Huisarts hoort regierol te hebben
ArrayPraktisch alle Nederlanders (97 procent) vinden dat de huisarts een regiefunctie moet hebben. Zij onderschrijven de stelling dat huisartsen patiënten zonodig moeten verwijzen naar andere hulpverleners en door hen geïnformeerd moeten worden over het verloop van de behandeling.
Tachtig procent geeft aan graag met de huisarts te willen overleggen over de voorgestelde behandeling van de medisch specialist. Verder blijkt dat de huisarts meer dan verwacht op eigen initiatief gevoelige onderwerpen mag aankaarten, zoals mishandeling of leefstijl.
Een andere opmerkelijke conclusie is dat de Nederlandse huisarts honkvast is: gemiddeld heeft hij 14 jaar en 44 weken dezelfde praktijk; dat is ongeveer een half jaar korter vergeleken met 1970.
Dat zijn de voornaamste conclusies van onderzoeken die het Nederlands Huisartsen Genootschap in het kader van het vijftigjarig bestaan liet uitvoeren door TNS/NIPO [zie rapport TNS/NIPO] en het NIVEL. Vandaag en vrijdag presenteert het NHG deze tijdens respectievelijk de relatiebijeenkomst en het jubileumcongres.
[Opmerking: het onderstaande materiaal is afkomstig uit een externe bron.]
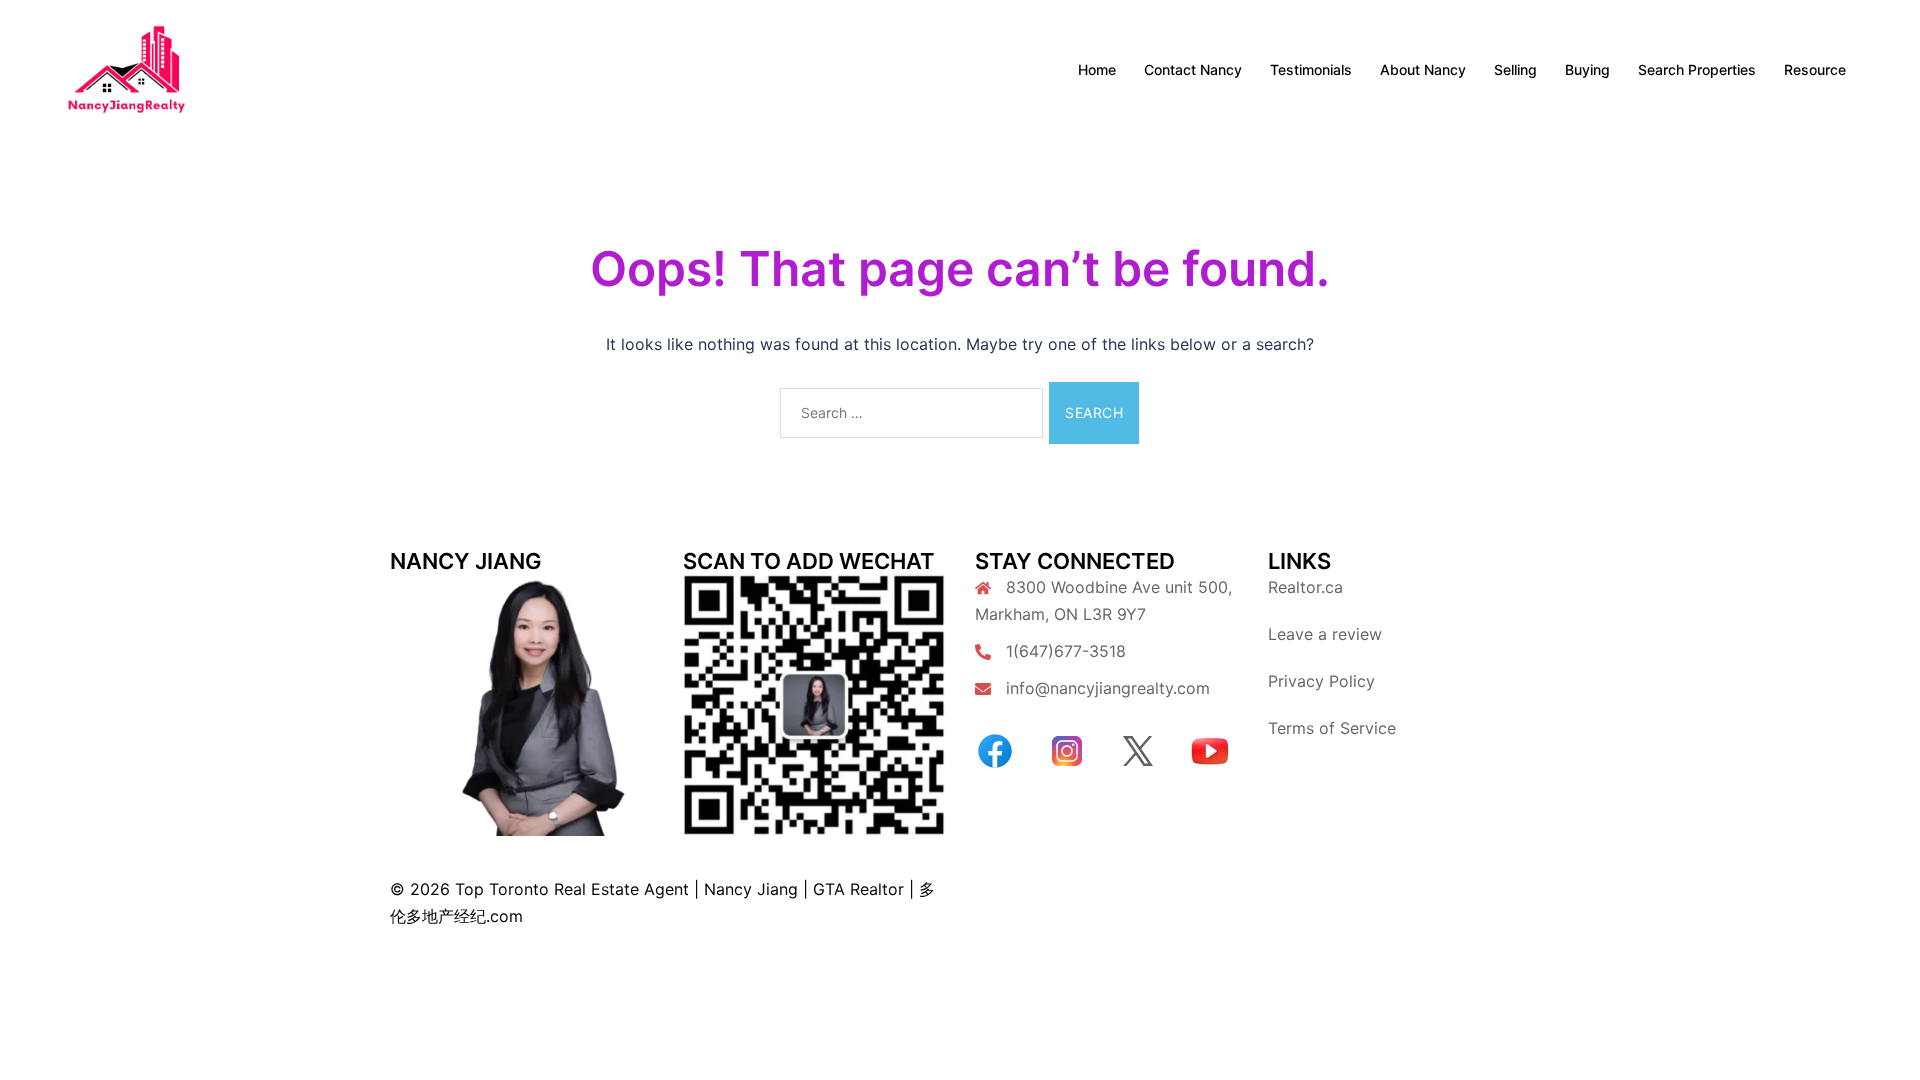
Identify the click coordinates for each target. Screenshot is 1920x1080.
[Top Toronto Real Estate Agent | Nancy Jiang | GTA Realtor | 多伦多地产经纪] (126, 68)
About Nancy (1423, 69)
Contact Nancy (1193, 69)
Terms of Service (1332, 728)
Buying (1587, 69)
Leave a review (1325, 634)
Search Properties (1697, 69)
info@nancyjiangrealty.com (1108, 688)
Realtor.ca (1305, 587)
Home (1097, 69)
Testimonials (1311, 69)
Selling (1515, 69)
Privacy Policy (1321, 681)
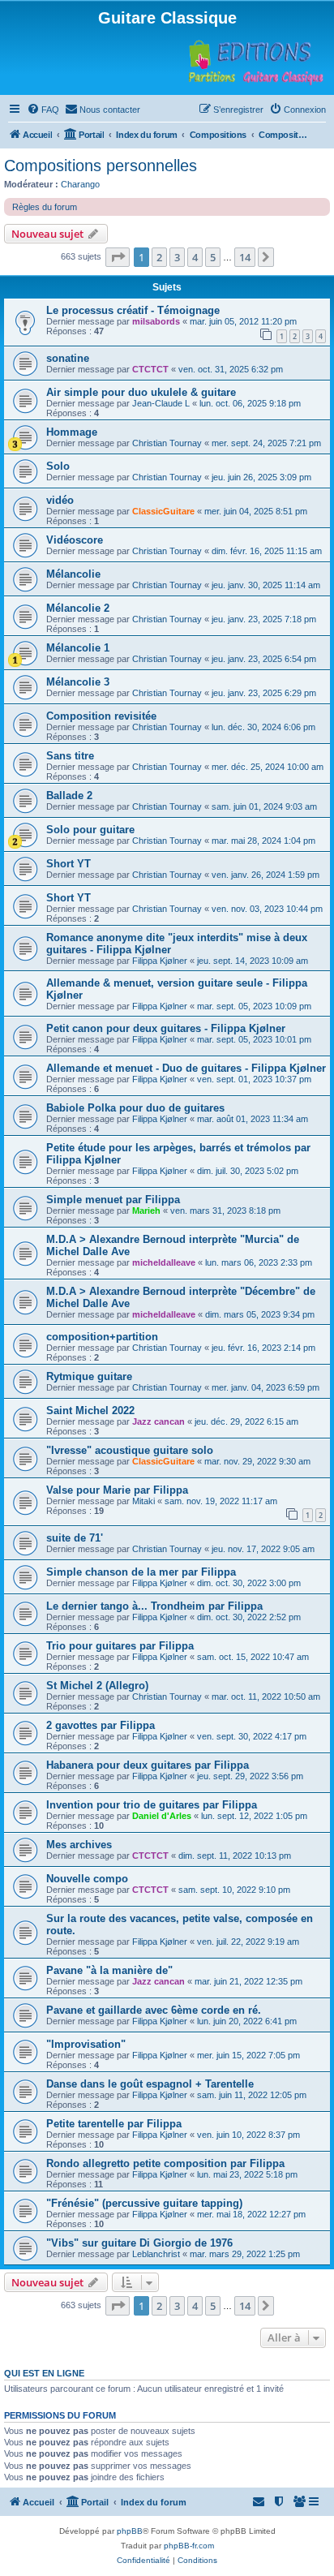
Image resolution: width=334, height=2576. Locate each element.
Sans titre (70, 756)
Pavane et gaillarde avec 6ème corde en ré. (153, 2010)
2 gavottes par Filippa (100, 1725)
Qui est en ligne (44, 2373)
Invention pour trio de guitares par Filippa (151, 1805)
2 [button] (159, 257)
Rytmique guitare (89, 1376)
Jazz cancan (158, 1421)
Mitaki (143, 1501)
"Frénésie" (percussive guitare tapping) (144, 2203)
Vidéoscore (74, 540)
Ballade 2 (69, 795)
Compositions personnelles (100, 165)
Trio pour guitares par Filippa (120, 1646)
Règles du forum (44, 207)
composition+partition (102, 1337)
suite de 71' (74, 1538)
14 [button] (244, 257)
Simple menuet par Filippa (113, 1199)
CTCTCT (150, 369)
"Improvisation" (86, 2044)
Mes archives (79, 1844)
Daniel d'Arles (161, 1816)
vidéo (60, 500)
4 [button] (195, 257)
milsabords (156, 321)
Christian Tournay (167, 443)
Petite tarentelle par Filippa (114, 2124)
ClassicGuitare (163, 511)
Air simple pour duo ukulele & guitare (141, 392)
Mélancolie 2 (77, 608)
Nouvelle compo (87, 1879)
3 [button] (177, 257)
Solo (58, 466)
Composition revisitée (101, 716)
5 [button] (213, 257)
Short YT (68, 864)
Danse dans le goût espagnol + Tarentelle (150, 2084)
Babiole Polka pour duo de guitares (135, 1108)
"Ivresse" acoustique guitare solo (129, 1450)
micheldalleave (163, 1262)
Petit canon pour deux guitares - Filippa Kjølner (165, 1028)
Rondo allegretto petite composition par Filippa (165, 2163)
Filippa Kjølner (159, 960)
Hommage (71, 432)
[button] (117, 257)
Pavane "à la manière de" (109, 1970)
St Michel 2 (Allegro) (97, 1685)
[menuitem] (43, 109)
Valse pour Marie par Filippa (117, 1490)
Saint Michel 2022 (90, 1410)
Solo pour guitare (90, 830)
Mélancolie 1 (77, 648)
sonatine (67, 358)
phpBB (130, 2531)
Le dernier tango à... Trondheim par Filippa (154, 1606)
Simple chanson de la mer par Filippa (141, 1572)
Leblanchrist (156, 2254)
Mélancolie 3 (77, 682)
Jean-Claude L (161, 403)
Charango (80, 184)
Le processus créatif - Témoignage (133, 310)
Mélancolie (73, 574)
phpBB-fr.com (189, 2545)
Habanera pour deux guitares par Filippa (147, 1765)
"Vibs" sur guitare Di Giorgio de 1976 (139, 2243)
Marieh (146, 1210)
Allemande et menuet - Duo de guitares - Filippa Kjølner (186, 1068)
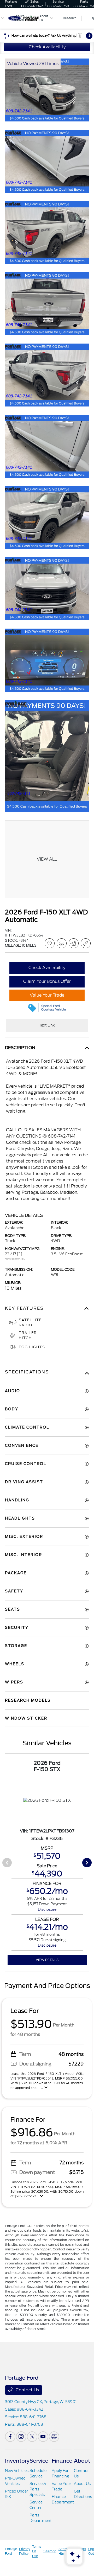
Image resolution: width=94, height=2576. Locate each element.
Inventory (17, 2461)
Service (39, 2461)
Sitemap (49, 2551)
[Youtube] (43, 2436)
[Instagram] (21, 2436)
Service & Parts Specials (38, 2489)
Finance (62, 2461)
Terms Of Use (36, 2551)
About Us (82, 2484)
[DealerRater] (54, 2436)
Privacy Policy (24, 2551)
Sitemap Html (65, 2551)
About (82, 2461)
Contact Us (27, 2389)
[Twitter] (32, 2436)
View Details (47, 1960)
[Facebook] (10, 2436)
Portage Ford (11, 2551)
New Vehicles (16, 2471)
Verwachtingen nauwelijks veranderd
Vergeleken met het TNS/NIPO-onderzoek uit 1999 zijn de verwachtingen van zowel patiënten als huisartsen redelijk stabiel gebleven ondanks de veranderingen in maatschappij en gezondheidszorg. Over de praktijkondersteuner, een relatief nieuwe functie in de huisartsenpraktijk, is 85 procent van de ondervraagden tevreden. Het onderzoek van het NIVEL richtte zich op diverse aspecten van de continuïteit van zorg in de huisartsgeneeskunde, zoals de mobiliteit van patiënten en huisartsen en de gevolgen ervan [zie artikelen: Verhuizende patiënten, Hoe community based werkt de huisarts ], de organisatie van de huisartsenzorg binnen en buiten kantooruren [zie artikel 24-uurszorg] en het zorggebruik van bepaalde groepen patiënten [zie artikelen Ouders met jonge kinderen), Is er nog huisarts voor de dood].
Een derde onderzoek is een internationale enquête naar de kwaliteit van de huisartsenzorg vanuit het perspectief van de huisarts. De afdeling Kwaliteit van Zorg (WOK) van het UMC St Radboud voerde dit onderzoek uit [zie rapport WOK]. Opvallend is dat Nederlandse huisartsen een belangrijke rol hebben in het verlenen van palliatieve zorg en dat de meerderheid van hen tevreden is over het gezondheidssysteem en hun functie. Het patiëntenperspectief is een aandachtspunt.